Fig. 2.

The UPR is triggered in the presence of galactose in both models of galactosemia. (A) The splicing of the HAC1 mRNA was followed by RT-PCR in control cells grown in medium containing either glucose (YPD) or galactose (YPGal) as the main carbon source, before (0) or after a 2-hour incubation with LiCl (30 or 300 mM). We treated cells growing in YPD with 300 mM LiCl instead of 30 mM used in YPGal because we could not detect any decrease in growth at lower concentrations when glucose was the main carbon source. C− indicates a PCR reaction without the addition of cDNA; C+ indicates a sample of yeast cells treated for 1 hour with 2.5 μg/ml of tunicamycin, a known inducer of UPR. MW, molecular weight marker.

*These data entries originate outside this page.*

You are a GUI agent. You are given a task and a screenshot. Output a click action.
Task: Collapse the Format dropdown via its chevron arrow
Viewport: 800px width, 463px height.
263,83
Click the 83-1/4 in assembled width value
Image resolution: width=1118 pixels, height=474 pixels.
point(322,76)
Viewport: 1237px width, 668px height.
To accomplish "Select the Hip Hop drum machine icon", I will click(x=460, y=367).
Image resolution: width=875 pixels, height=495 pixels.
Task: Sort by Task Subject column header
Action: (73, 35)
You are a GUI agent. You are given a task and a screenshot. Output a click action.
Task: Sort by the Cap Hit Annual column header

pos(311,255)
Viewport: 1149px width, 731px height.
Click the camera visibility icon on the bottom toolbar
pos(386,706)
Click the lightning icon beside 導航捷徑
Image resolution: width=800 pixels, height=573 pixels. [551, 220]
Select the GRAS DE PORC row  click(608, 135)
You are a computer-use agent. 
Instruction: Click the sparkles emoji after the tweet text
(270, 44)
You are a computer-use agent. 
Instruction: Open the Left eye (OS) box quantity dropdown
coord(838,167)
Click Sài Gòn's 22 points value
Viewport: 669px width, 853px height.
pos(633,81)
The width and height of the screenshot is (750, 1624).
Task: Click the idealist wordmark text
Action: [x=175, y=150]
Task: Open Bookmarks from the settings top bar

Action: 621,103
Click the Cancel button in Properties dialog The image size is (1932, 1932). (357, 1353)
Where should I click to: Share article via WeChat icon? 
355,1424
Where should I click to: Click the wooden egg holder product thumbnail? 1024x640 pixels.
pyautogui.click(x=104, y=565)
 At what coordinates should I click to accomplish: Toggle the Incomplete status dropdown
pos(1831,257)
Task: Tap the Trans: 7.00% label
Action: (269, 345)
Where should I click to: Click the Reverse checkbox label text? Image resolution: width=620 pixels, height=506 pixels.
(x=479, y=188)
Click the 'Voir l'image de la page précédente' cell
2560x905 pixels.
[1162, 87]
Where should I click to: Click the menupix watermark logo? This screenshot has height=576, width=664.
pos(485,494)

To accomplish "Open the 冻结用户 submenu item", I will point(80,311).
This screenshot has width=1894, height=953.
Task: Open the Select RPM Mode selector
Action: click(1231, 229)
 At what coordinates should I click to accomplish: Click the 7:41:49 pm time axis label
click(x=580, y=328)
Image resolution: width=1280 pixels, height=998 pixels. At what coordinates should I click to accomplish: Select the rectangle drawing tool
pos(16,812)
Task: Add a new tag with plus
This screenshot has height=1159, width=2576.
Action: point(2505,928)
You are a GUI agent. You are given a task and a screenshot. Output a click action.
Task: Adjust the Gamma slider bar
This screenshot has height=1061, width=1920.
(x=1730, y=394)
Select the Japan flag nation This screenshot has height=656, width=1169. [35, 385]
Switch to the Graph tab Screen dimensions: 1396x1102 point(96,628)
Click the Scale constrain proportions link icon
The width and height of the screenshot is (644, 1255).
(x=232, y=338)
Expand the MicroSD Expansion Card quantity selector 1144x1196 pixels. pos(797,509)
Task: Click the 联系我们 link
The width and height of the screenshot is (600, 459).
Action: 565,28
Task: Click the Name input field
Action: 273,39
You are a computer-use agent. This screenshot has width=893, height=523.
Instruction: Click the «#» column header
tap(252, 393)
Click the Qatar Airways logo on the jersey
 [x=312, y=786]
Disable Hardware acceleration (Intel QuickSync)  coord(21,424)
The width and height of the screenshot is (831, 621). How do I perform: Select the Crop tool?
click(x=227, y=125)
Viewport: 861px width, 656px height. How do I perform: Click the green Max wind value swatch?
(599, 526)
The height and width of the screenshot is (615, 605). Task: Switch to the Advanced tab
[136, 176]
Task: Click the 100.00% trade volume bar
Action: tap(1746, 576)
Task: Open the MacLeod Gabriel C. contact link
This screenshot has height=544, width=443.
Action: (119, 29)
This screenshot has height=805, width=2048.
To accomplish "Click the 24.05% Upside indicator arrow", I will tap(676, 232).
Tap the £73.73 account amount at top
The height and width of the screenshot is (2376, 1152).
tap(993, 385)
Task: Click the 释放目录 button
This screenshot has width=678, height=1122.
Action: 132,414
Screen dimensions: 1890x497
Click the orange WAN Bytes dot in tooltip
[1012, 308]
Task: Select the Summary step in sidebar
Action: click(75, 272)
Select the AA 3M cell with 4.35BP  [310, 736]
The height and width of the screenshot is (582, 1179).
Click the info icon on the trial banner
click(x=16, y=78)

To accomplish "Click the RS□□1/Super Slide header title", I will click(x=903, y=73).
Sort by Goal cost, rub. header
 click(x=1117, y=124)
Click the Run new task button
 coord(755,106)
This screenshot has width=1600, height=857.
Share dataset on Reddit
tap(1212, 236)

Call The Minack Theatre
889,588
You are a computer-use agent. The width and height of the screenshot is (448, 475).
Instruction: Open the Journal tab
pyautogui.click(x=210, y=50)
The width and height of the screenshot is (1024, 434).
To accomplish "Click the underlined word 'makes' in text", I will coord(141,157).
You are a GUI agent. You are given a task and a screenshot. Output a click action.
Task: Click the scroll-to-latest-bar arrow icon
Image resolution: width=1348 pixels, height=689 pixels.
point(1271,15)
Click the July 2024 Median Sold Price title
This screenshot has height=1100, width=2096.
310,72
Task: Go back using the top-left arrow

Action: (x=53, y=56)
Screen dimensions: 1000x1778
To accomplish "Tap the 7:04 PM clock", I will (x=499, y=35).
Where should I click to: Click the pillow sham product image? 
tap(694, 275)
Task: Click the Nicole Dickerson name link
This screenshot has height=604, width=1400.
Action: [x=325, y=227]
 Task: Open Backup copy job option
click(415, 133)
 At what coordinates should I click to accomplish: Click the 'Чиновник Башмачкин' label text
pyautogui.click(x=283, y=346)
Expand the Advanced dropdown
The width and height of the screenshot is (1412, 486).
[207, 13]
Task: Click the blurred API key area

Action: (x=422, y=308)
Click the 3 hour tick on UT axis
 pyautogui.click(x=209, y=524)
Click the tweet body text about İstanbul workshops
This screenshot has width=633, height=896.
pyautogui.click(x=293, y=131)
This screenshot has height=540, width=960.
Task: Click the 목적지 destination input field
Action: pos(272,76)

HACu indicates the product of the unspliced mRNA and HACi indicates the product of the spliced mRNA. A representative result of three independent experiments is shown. (B,C) Relative expression levels of KAR2 and ERO1 were determined by qRT-PCR from control cells grown in YPD or YPGal, in the presence or absence of lithium. Induction by lithium was calculated using the comparative Ct method and compared with the expression before and after the 2-hour incubation with lithium (300 mM in YPD and 30 mM in YPGal). Results are the mean ± s.d. of four independent experiments. (D) Splicing of the HAC1 mRNA was followed by RT-PCR from control or gal7Δ cells grown in YPGly medium and treated (+) or not (−) with 0.02% galactose for 2 hours. A representative result of three independent experiments is shown. (E,F) Relative expression levels of KAR2 and ERO1 were determined by qRT-PCR from control or gal7Δ cells grown in YPGly medium and treated or not with 0.02% galactose. Induction by galactose was calculated by comparing the expression before and after the 2-hour incubation period with galactose. Results are the mean ± s.d. of four independent experiments. *P<0.05, Student’s t-test.